• [WORK INSTRUCTIONS] Please leave out pictures and print exactly the lines from the one that has "1024x705 pixels." through the last line of the material below.

• [PROVIDED DATA]
+ + +

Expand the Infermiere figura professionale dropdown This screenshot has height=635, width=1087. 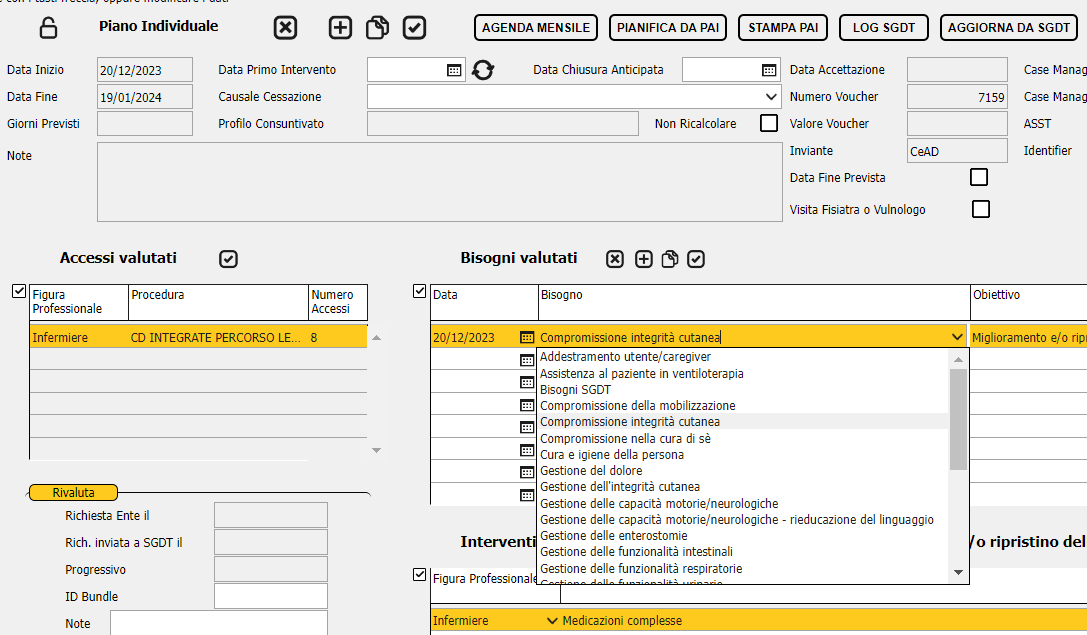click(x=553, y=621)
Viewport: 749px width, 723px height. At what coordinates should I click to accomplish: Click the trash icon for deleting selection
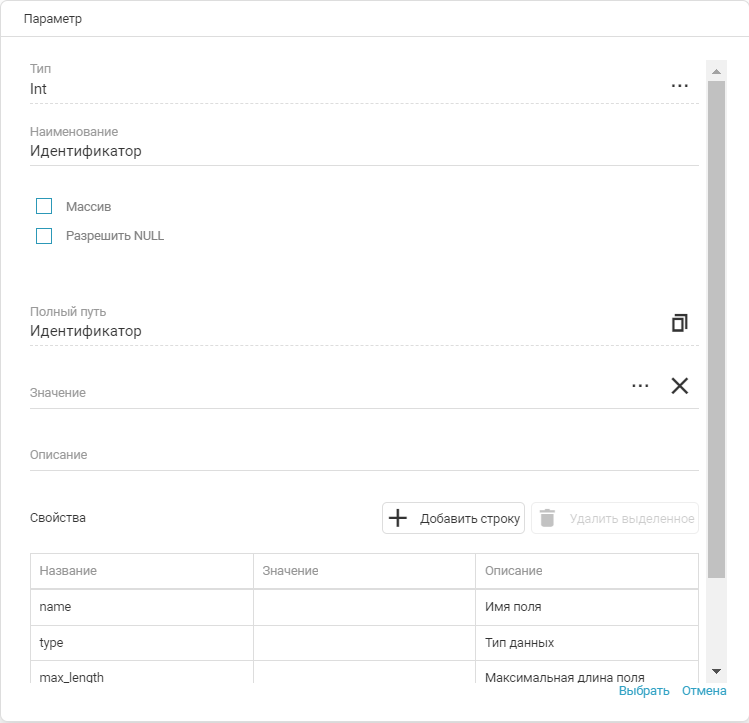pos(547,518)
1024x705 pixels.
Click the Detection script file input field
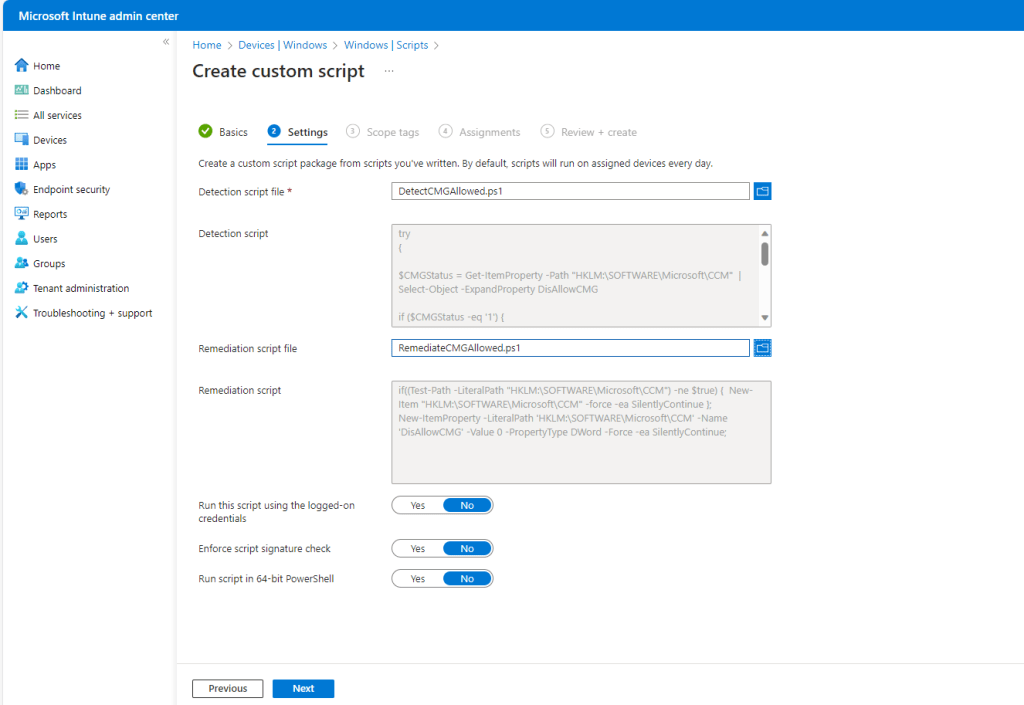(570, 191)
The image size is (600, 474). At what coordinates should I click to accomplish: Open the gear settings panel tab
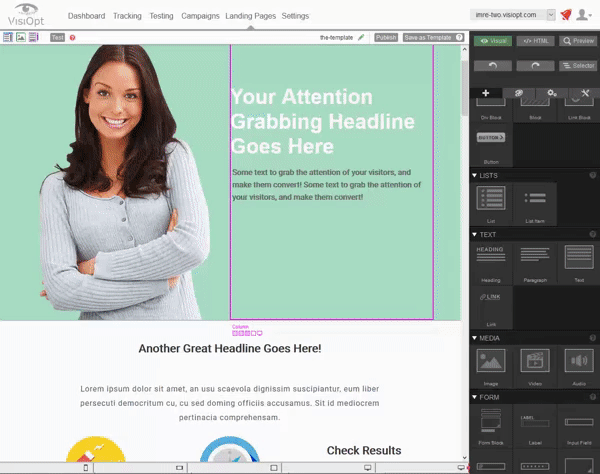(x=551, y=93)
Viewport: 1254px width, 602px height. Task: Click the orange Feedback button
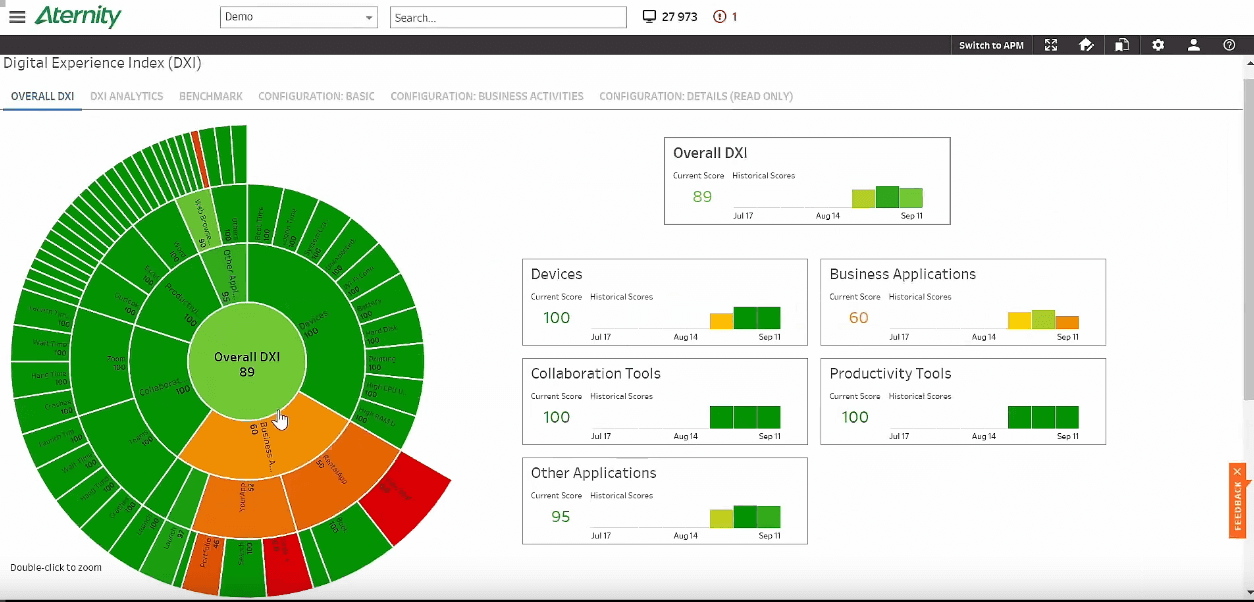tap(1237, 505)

+ + +

• [EXERCISE OUTPUT]
1024x705 pixels.
Click the Detection script file input field
(570, 191)
The image size is (600, 474). At what coordinates should I click to accomplish: Open the gear settings panel tab
(x=551, y=93)
Viewport: 1254px width, 602px height. Task: Click the orange Feedback button
tap(1237, 505)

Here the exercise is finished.